L'improbable voyage d'Harold Fry, Boogeyman, A Good Person... Les films à ne pas manquer (ou à éviter) cette semaine

Sur l'Adamant ***
À bord de l’Adamant qu’il fréquente le jour tout en prenant ses médicaments pour ne pas “se prendre pour Jésus”, François chante La bombe humaine de Téléphone, la main sur le cœur. Dès les premières secondes, on est touché. Sans regard surplombant ni voix off, Nicolas Philibert explore la psychiatrie avec ce documentaire tourné sur une péniche. On y croise patients et soignants, passagers éphémères d’un lieu hors norme. On y entend Pascal qui vient y prendre un café quand ses “voix” le laissent tranquille dans sa tête; Muriel qui aide à l’ordre du jour et fait les comptes avec l’équipe. Olivier, défiguré par les tics nerveux, père de deux filles qu’il a dessinées avec soin à l’atelier peinture; Frédéric, patient érudit qui se prend pour Van Gogh car en se mettant “dans la peau d’un autre, on croit qu’on va s’en sortir”. Avec un infini respect, Philibert ouvre les fictions permanentes que recèle la folie et nous tend un miroir - poignant et empathique. - J.G.

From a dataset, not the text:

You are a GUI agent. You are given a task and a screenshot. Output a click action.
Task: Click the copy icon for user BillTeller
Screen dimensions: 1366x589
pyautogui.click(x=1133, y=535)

La lecture de votre article continue ci-dessous
Retrouvez notre rencontre avec Nicolas Philibert: "Filmer en psychiatrie, c'est ouvrir des boîtes à histoires"

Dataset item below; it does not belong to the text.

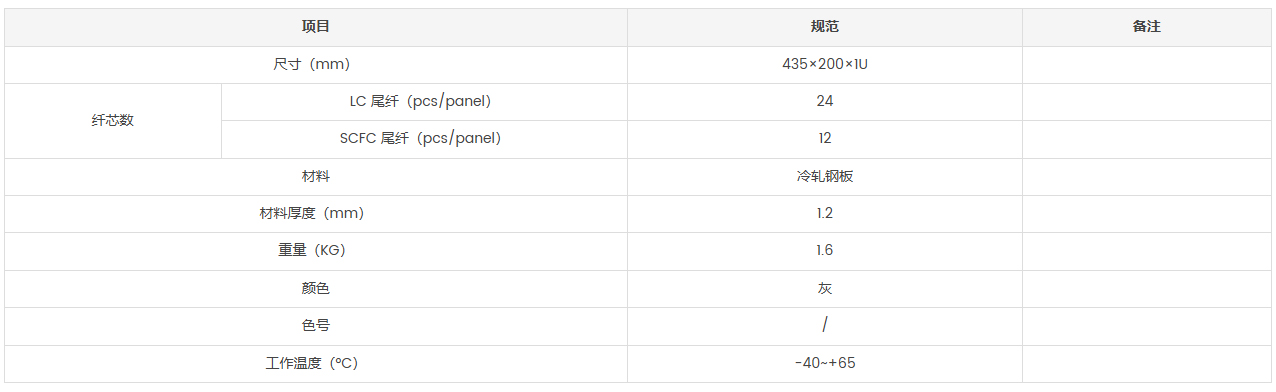Click the 规范 column header
The image size is (1276, 392).
(825, 27)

Réalisé par Nicolas Philibert. Avec la complicité de Linda de Zitter - 109’.
L'improbable voyage d'Harold Fry ***
Il arrive toujours un moment où l’on se demande ce que l’on a fait de sa vie. Pour Harold Fry, retraité dont tous les jours se ressemblent auprès d’une épouse qu’il aime profondément, ce moment survient lorsqu’une vieille connaissance, Queenie, lui fait ses adieux dans une lettre où elle lui annonce qu’elle est atteinte d’un cancer. Qui est-elle et que représente-t-elle pour Harold? Une illumination lui dicte de traverser le pays à pied pour aller la voir, persuadé que cette longue marche de plus de 700 kilomètres la sauvera. Rattrapé par les réseaux sociaux et l’info continue, Harold va devenir un symbole de plus en plus médiatique. Adapté d’un roman de Rachel Joyce paru en 2012, L’improbable voyage d’Harold Fry n’évite pas les pièges que génèrent les discours sur les bilans existentiels, avec leur lot de sentiments parfois un peu mièvres. Le film vaut surtout pour la prestation de Jim Broadbent (Horace Slughorn dans la saga Harry Potter), dont le regard bleu clair ressemble à celui d’un enfant qui découvrirait le sens de la vie. - E.R.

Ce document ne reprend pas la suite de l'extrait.